NZDUSD Analysis – Sellers Temporarily Dominate The Market As Price Sinks Into Discount
NZDUSD sellers temporarily dominate the market as price sinks into discount. The rebuff at the major trendline and the 0.63790 resistance have changed the directional bias to the downside. Alongside the Moving Average Convergence Divergence (MACD), the price fell significantly after the rebuff.
NZDUSD Significant Zones
Demand Zones: 0.60960, 0.55120
Supply Zones: 0.63790, 0.65380
The major trendline emerged on the second trading day of the year 2023. This was a result of the conclusion of the previous market trend. The last market trend was bullish, which rose from the 0.55120 demand level. The upward trend became obvious as the MA Cross signaled buy. This was revealed as the 18 MA crossed the 40 MA to the upside. During the aggressive expansion, the previous resistance at 0.60960 was invalidated. The upward trend continued unresisted until the price entered the 0.63790 supply zone.

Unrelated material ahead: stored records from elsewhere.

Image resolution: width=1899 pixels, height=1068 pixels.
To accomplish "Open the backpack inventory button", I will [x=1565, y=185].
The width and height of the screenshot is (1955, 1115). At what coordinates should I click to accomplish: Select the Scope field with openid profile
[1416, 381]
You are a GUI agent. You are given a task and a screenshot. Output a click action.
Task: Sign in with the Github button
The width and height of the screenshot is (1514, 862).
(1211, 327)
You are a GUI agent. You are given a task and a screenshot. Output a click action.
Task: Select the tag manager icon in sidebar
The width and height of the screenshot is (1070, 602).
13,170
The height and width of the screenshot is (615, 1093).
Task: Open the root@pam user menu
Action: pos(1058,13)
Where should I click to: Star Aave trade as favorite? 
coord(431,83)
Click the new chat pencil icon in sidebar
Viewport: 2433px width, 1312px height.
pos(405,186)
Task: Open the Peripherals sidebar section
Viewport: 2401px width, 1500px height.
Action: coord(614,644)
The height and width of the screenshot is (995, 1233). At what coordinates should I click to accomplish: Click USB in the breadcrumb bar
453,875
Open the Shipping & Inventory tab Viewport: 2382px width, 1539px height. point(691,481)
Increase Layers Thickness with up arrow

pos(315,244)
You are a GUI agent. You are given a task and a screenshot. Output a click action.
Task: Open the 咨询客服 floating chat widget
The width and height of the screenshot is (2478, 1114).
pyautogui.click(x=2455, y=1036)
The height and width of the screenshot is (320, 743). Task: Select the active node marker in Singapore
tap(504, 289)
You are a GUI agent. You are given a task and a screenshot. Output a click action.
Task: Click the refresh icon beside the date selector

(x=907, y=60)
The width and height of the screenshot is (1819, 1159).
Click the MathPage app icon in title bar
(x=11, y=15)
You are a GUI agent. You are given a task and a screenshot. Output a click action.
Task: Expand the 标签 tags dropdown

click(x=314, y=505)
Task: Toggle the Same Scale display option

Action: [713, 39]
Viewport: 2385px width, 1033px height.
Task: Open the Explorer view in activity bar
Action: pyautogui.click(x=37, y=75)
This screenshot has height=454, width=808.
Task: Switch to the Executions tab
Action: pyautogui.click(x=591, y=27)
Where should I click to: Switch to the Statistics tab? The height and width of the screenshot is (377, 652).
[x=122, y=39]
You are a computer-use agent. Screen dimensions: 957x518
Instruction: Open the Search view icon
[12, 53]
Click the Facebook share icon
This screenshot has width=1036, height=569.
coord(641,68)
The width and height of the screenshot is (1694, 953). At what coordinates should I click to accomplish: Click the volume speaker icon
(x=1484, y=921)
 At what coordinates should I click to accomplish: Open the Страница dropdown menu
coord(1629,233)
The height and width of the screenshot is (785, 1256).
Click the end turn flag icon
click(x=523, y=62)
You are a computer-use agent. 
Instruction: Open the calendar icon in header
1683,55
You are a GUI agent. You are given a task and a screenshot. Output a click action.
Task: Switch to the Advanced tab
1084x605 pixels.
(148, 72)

The price entered the 0.63790 supply zone, and buying pressure was neutralized. To break this buying pressure, more sellers stormed the market at the 0.63790 supply zone. A swing low formed at the 0.61910 price level, after which the local high of 0.65380 formed. NZDUSD crashed massively in favor of the bears, causing a change of character downward. The downward cross of the Moving Average Convergence Divergence (MACD) through the zero line shows that the market’s environment is bearish.
Market Expectation
The trading range of NZDUSD on the four-hour chart is defined by the 0.63790 and 0.61820 price levels. Owing to the change of character to the downside, the price will continue downward.